Point and shoot garden...
You can tell that it shan't be an "ordinary" garden when you see Geranium x cantabrigense 'Biokovo' tucked between the roots of a tree on the street. By the way, I call this a "point and shoot garden" because it is: most of my blogs I have to do a lot of trimming and framing shots--but not this one: I just uploaded all my pix (removed a few duplicates) and what you see is what I shot in the same sequential order at one of three gardens I saw the Friday before the North American Rock Garden Society's "Gala" Study weekend last week, I knew I was in for a treat...
I believe the Garden is a half acre (more or less--with only a tiny pad of bluegrass out front as a nod to convention). Instead, every square inch that wasn't pathway consisted of elegant sweeps of various perennial groundcovers--all perfectly grown and combined artistically with an Oriental flare...
A lovely sedge I didn't recognize used effectively,
More sedges...I love these graminoids!
I suspect you could identify the plants as well as myself...and although the garden contains a magnificent collection of perennials, it's really a garden about texture and views. So I shall be mum for most of this post and let the garden speak for itself (it's very voluble in verdure!)....Oh yes: there's some wonderful garden art along the way, that hardly needs commentary either. So enjoy! With only the occasional murmur from my singular Greek Chorus.

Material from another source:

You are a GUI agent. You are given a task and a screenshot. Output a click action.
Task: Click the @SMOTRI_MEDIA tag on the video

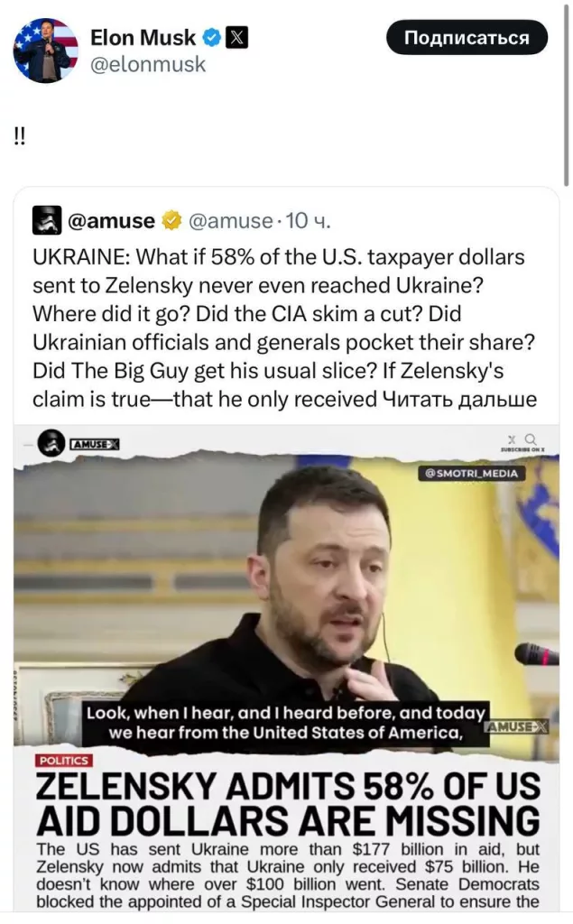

|We just missed seeing this in bloom: it must have been a wonderful show of Iris cristata.|
|The rusty rustic circles spell out "Ich Liebe Dich"--a charming sentiment to display I think!|
|What an amazing color on this Geum!|
This means "exit" in Chinese--just in case you wondered (my eight years of study of the language should come in handy SOME times).
|Wonderful chains of samaras on this mystery maple|
And even a huge flowered ladyslipper--a hybrid (from Frosch perhaps?)....
Here Linda is walking ahead of Frank. We were lucky to have the host/designers show us around. Linda and Mark both have a hand in the Garden and both obviously enjoy it enormously. They had fabulous anecdotes about its origins and development that would make a compelling book. It's worth joining NARGS just to meet people like them!
What better way to end than this rather emphatic and very functional sculpture. Thanks for joining us on our stroll!